§ **WORK TO DO**
Copy out the following listing line for line, keeping every character as it is.

(Dataset records)

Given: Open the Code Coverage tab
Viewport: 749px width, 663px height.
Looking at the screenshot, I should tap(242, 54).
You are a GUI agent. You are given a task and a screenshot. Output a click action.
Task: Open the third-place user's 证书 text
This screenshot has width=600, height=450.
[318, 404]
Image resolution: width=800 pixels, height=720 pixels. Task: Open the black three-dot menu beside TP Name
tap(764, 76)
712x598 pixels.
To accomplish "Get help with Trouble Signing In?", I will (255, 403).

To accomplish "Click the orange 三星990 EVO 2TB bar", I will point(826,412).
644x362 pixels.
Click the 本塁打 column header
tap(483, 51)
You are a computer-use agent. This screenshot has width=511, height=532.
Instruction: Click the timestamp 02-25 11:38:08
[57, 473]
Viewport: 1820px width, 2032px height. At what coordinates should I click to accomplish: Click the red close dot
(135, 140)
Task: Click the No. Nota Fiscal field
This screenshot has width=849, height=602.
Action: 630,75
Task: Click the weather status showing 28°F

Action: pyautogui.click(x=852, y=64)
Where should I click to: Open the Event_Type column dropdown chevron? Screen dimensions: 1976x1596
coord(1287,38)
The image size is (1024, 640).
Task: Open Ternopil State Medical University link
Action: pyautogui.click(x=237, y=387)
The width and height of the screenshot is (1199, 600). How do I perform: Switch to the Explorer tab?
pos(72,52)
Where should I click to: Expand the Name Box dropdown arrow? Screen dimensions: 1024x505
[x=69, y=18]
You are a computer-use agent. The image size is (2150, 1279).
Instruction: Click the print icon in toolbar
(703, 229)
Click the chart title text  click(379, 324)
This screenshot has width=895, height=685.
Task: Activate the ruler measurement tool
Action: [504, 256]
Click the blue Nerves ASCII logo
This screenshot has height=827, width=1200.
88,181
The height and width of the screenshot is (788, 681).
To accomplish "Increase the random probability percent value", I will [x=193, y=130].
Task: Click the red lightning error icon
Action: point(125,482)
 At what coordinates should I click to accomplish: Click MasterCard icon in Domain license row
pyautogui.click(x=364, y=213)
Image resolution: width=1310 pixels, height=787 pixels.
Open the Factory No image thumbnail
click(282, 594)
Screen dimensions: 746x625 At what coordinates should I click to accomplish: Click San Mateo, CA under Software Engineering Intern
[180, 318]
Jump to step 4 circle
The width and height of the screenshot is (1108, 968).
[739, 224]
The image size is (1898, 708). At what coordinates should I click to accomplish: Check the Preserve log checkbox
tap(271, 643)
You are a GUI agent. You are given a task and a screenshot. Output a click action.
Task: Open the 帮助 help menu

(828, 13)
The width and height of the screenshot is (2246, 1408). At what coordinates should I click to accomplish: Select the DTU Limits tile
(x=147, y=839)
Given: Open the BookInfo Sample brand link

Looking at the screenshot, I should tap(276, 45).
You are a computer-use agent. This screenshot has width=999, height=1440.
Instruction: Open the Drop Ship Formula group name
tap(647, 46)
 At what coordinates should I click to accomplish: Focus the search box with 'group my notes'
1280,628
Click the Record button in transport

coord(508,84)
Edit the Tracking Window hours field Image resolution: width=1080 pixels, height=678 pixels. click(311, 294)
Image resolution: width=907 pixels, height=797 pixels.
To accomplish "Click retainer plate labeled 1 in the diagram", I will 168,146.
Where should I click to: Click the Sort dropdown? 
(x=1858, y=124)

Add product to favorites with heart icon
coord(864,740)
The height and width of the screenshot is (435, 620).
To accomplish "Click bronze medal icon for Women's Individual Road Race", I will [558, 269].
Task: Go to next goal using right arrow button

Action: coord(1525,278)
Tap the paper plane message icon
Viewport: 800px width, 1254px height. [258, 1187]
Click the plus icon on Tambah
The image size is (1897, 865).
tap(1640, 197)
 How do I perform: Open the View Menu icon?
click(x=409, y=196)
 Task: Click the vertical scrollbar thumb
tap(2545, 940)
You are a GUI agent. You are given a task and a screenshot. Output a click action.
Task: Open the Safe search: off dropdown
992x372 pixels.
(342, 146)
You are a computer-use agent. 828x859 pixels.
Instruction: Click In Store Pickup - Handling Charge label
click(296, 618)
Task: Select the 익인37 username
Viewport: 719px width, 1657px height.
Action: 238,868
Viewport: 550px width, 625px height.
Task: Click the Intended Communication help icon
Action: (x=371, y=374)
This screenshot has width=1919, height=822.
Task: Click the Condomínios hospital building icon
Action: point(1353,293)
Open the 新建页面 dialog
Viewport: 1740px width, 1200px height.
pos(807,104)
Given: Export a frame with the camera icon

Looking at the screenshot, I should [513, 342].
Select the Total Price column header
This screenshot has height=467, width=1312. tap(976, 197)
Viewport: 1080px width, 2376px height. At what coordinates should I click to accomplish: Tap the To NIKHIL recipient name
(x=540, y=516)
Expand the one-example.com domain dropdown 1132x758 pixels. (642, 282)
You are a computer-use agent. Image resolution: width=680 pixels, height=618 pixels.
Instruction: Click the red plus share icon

§ **RESPONSE TO THE EXERCISE**
Given: Open the Code Coverage tab
Viewport: 749px width, 663px height.
Looking at the screenshot, I should tap(242, 54).
You are a GUI agent. You are given a task and a screenshot. Output a click action.
Task: Open the third-place user's 证书 text
This screenshot has width=600, height=450.
[318, 404]
Image resolution: width=800 pixels, height=720 pixels. Task: Open the black three-dot menu beside TP Name
tap(764, 76)
712x598 pixels.
To accomplish "Get help with Trouble Signing In?", I will (255, 403).

To accomplish "Click the orange 三星990 EVO 2TB bar", I will point(826,412).
644x362 pixels.
Click the 本塁打 column header
tap(483, 51)
You are a computer-use agent. This screenshot has width=511, height=532.
Instruction: Click the timestamp 02-25 11:38:08
[57, 473]
Viewport: 1820px width, 2032px height. At what coordinates should I click to accomplish: Click the red close dot
(135, 140)
Task: Click the No. Nota Fiscal field
This screenshot has width=849, height=602.
Action: 630,75
Task: Click the weather status showing 28°F

Action: pyautogui.click(x=852, y=64)
Where should I click to: Open the Event_Type column dropdown chevron? Screen dimensions: 1976x1596
coord(1287,38)
The image size is (1024, 640).
Task: Open Ternopil State Medical University link
Action: pyautogui.click(x=237, y=387)
The width and height of the screenshot is (1199, 600). How do I perform: Switch to the Explorer tab?
pos(72,52)
Where should I click to: Expand the Name Box dropdown arrow? Screen dimensions: 1024x505
[x=69, y=18]
You are a computer-use agent. The image size is (2150, 1279).
Instruction: Click the print icon in toolbar
(703, 229)
Click the chart title text  click(379, 324)
This screenshot has width=895, height=685.
Task: Activate the ruler measurement tool
Action: [504, 256]
Click the blue Nerves ASCII logo
This screenshot has height=827, width=1200.
88,181
The height and width of the screenshot is (788, 681).
To accomplish "Increase the random probability percent value", I will [x=193, y=130].
Task: Click the red lightning error icon
Action: point(125,482)
 At what coordinates should I click to accomplish: Click MasterCard icon in Domain license row
pyautogui.click(x=364, y=213)
Image resolution: width=1310 pixels, height=787 pixels.
Open the Factory No image thumbnail
click(282, 594)
Screen dimensions: 746x625 At what coordinates should I click to accomplish: Click San Mateo, CA under Software Engineering Intern
[180, 318]
Jump to step 4 circle
The width and height of the screenshot is (1108, 968).
[739, 224]
The image size is (1898, 708). At what coordinates should I click to accomplish: Check the Preserve log checkbox
tap(271, 643)
You are a GUI agent. You are given a task and a screenshot. Output a click action.
Task: Open the 帮助 help menu

(828, 13)
The width and height of the screenshot is (2246, 1408). At what coordinates should I click to accomplish: Select the DTU Limits tile
(x=147, y=839)
Given: Open the BookInfo Sample brand link

Looking at the screenshot, I should tap(276, 45).
You are a computer-use agent. This screenshot has width=999, height=1440.
Instruction: Open the Drop Ship Formula group name
tap(647, 46)
 At what coordinates should I click to accomplish: Focus the search box with 'group my notes'
1280,628
Click the Record button in transport

coord(508,84)
Edit the Tracking Window hours field Image resolution: width=1080 pixels, height=678 pixels. click(311, 294)
Image resolution: width=907 pixels, height=797 pixels.
To accomplish "Click retainer plate labeled 1 in the diagram", I will 168,146.
Where should I click to: Click the Sort dropdown? 
(x=1858, y=124)

Add product to favorites with heart icon
coord(864,740)
The height and width of the screenshot is (435, 620).
To accomplish "Click bronze medal icon for Women's Individual Road Race", I will [558, 269].
Task: Go to next goal using right arrow button

Action: coord(1525,278)
Tap the paper plane message icon
Viewport: 800px width, 1254px height. [258, 1187]
Click the plus icon on Tambah
The image size is (1897, 865).
tap(1640, 197)
 How do I perform: Open the View Menu icon?
click(x=409, y=196)
 Task: Click the vertical scrollbar thumb
tap(2545, 940)
You are a GUI agent. You are given a task and a screenshot. Output a click action.
Task: Open the Safe search: off dropdown
992x372 pixels.
(342, 146)
You are a computer-use agent. 828x859 pixels.
Instruction: Click In Store Pickup - Handling Charge label
click(296, 618)
Task: Select the 익인37 username
Viewport: 719px width, 1657px height.
Action: 238,868
Viewport: 550px width, 625px height.
Task: Click the Intended Communication help icon
Action: (x=371, y=374)
This screenshot has width=1919, height=822.
Task: Click the Condomínios hospital building icon
Action: point(1353,293)
Open the 新建页面 dialog
Viewport: 1740px width, 1200px height.
pos(807,104)
Given: Export a frame with the camera icon

Looking at the screenshot, I should [513, 342].
Select the Total Price column header
This screenshot has height=467, width=1312. tap(976, 197)
Viewport: 1080px width, 2376px height. At what coordinates should I click to accomplish: Tap the To NIKHIL recipient name
(x=540, y=516)
Expand the one-example.com domain dropdown 1132x758 pixels. (642, 282)
You are a computer-use agent. Image resolution: width=680 pixels, height=618 pixels.
Instruction: Click the red plus share icon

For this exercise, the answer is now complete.